William Wint

William WintWilliam Wint

Senior Anlayst; Environmental research Group Oxford Limited.

Senior Research Associate, Oxford University, Department of Zoology, South Parks Road, Oxford


Role and main activities in AIMCOST:

Founder proposer; Member website production team

Leader of Work Group 3 – Dissemination, Customisation and Communication; Leader Task 3.2b – Mapping and Modelling Outputs; Deputy Leader – Task 1.2 Integrating surveillance data analysis, spatial modelling & mapping

Short Bio:

Managing director and senior analyst of a small consultancy, with close links to the Department of Zoology, Oxford University. In the eighties and early nineties), ERGO specialised in Agricultural Survey, largely in Africa, and led the field in aerial survey design and implementation. Over 2 million square kilometres were surveyed over 10 years, much of it several times, pioneering the formalising the use of geolocation in animal and ground survey, and developing integrated air and ground survey and analysis techniques still in use today. In more recent years our activities have moved away towards geospatial analyses and modelling, and have included the production of continental disease vector distributions and the first ever Global Livestock Maps and for the Food and Agriculture Organisation of the UN (google “FAO GLW”). Increasingly, these core activities have required supporting data archive construction management together with website construction and design, Data Management Website for the EU funded FP6 Project EDENext (edenextdata.com), as well as spatial analysis. Closer to home, in recent years ERGO has worked on various spatial aspects of human and animal health with ECDC (VBORNet, EPOC, VECTORNET), EFSA, a number of EU FP7and H2020 projects (IDAMS, VMERGE, PALEBLU), and the European Space Agency (VEDCMAP, LYMEAPP). There is also a long and continuing history of research in the distribution and spread of bovine turberculosis for the UK Department for Environment, Food and Rural Affairs.
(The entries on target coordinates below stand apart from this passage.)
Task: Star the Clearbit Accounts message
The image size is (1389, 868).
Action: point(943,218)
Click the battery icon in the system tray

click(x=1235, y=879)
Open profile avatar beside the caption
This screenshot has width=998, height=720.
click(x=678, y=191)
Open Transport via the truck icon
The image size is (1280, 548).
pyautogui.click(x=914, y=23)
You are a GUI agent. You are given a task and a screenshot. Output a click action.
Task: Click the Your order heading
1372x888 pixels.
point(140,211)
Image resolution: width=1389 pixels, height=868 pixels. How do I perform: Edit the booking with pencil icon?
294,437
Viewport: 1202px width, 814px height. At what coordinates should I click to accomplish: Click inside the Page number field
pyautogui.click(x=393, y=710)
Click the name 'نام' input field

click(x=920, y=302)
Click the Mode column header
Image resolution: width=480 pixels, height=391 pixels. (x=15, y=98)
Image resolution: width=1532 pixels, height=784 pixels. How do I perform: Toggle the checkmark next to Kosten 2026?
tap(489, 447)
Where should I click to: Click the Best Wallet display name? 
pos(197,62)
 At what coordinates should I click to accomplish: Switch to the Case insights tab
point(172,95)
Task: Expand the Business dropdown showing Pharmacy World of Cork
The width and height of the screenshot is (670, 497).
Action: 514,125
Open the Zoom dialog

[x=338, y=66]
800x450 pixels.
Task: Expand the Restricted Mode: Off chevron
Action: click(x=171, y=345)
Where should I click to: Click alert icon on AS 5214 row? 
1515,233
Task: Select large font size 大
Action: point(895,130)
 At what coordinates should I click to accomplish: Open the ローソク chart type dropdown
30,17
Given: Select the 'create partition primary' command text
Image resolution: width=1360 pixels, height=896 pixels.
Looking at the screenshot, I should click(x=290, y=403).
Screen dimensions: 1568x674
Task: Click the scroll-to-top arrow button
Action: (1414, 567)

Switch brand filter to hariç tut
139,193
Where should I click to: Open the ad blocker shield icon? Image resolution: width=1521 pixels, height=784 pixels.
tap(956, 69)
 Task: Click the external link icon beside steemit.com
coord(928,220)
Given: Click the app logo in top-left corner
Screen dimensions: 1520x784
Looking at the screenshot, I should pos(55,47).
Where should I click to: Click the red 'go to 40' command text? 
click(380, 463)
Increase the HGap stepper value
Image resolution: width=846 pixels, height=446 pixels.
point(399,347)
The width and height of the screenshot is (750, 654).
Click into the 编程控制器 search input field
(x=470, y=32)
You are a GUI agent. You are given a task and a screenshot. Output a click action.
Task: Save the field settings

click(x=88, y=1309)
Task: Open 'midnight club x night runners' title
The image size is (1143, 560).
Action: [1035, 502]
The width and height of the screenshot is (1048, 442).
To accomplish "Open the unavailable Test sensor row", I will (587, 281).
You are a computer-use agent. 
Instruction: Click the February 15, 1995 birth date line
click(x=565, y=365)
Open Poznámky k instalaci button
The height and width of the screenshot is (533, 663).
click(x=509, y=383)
Five recent and relevant publications

2018       Genomic and epidemiological monitoring of yellow fever virus transmission potential during the 2017 epidemic in Brazil. (Faria, N.R, Kraemer, M.G., and 75 authors)  Science July 18 

2016       VBORNET gap analysis: Mosquito vector distribution models utilised to identify areas of potential species distribution in areas lacking records. Open Health Data http://dx.doi.org/10.5334/ohd.27 (Authors Schaffner, Francis,  Versteirt, Veerle,  Van Bortel, Wim, Zeller, Herve,  Wint, William,  Alexander, Neil Stewart)

2015       The Global distribution of the arbovirus vectors Aedes aegypti and Ae. albopictus.   eLife 2015;4:e08347.  http://dx.doi.org/10.7554/eLife.08347#sthash.zEgQf29q.dpuf  (Authors: G Kraemer, Marianne E Sinka, Kirsten A Duda, Adrian QN Mylne, Freya M Shearer, Christopher M Barker, Chester G Moore, Roberta G Carvalho, Giovanini E Coelho, Wim Van Bortel, Guy Hendrickx, Francis Schaffner, Iqbal RF Elyazar, Hwa-Jen Teng, Oliver J Brady, Jane P Messina, David M Pigott, Thomas W Scott, David L Smith, GR William Wint, Nick Golding, Simon I Hay).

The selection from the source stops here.